One of the most familiar sounding tracks on here, How Can I, conversely talks of ‘taking more risks’ – perhaps not in the conventional sense, but in the sense of being more open and direct, both in her music and in herself. There is the impression that, despite the generally more relaxed aura around Short Movie, Marling had to try to get to this point. It is telling that in interviews, she has called this album ‘the middle of a thought', rather than the finished article.

This is a thread that runs through many of the songs, as she tries to reconcile the musician Laura Marling, with the fully-formed person that she would like to be. Closer Worship Me leaves that thought without a conclusion, as she sings ‘I might be blind, but I am free’, sounding like she’s trying to convince herself as much as the listener that it is okay to not know things, to not be comfortable or feel complete.

There is still the same delicately poised emotional core on Short Movie as on past albums – the difference is that this comes more directly from Marling, rather than the storytelling and allegory that she has become known for. It is transitional in a sense, as she still occasionally steps back behind the veil – but these moments, rather than detract, serve to flesh out the idea that this album is a journey, made in real-time across 13 tracks.
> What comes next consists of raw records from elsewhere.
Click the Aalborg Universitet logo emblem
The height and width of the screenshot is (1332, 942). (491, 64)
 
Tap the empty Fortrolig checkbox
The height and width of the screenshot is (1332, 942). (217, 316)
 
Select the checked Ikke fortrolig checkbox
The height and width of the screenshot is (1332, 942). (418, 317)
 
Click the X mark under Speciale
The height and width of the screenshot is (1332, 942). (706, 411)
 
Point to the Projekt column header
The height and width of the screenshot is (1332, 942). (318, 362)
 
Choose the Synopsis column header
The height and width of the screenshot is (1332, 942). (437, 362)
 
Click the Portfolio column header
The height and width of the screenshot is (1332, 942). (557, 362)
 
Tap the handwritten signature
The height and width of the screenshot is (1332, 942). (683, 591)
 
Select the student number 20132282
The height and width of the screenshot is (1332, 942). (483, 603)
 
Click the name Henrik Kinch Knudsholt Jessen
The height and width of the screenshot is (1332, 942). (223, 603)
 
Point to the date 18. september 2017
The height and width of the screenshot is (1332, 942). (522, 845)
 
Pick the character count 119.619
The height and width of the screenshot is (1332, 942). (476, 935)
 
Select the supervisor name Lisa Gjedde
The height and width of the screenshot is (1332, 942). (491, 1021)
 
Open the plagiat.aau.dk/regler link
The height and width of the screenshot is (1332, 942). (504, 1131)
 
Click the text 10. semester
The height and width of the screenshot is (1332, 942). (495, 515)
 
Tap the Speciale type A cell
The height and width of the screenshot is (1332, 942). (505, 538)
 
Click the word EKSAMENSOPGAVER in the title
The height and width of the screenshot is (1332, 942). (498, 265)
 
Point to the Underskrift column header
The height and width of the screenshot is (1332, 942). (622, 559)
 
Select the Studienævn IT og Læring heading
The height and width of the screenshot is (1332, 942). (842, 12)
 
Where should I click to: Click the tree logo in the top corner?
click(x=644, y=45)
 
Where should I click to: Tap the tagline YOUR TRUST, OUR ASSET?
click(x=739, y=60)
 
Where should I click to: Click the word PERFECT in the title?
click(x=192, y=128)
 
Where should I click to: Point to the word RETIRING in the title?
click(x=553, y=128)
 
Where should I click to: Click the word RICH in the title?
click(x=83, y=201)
You can’t have a truly appealing story without conflict, of course, and Marling’s conflict here is with herself – coming to terms with being an established, critically-acclaimed musician, being a young woman, or simply coming to terms with being. On the title track, she breaks this question down, tackling it in its most basic form with a cheeky, very Hollywood response – ‘Who do you think you are?.. Just a girl that can play guitar.’ And while that is a large part of who she is, she is clearly so much more – hopefully we get to see this in the sequel.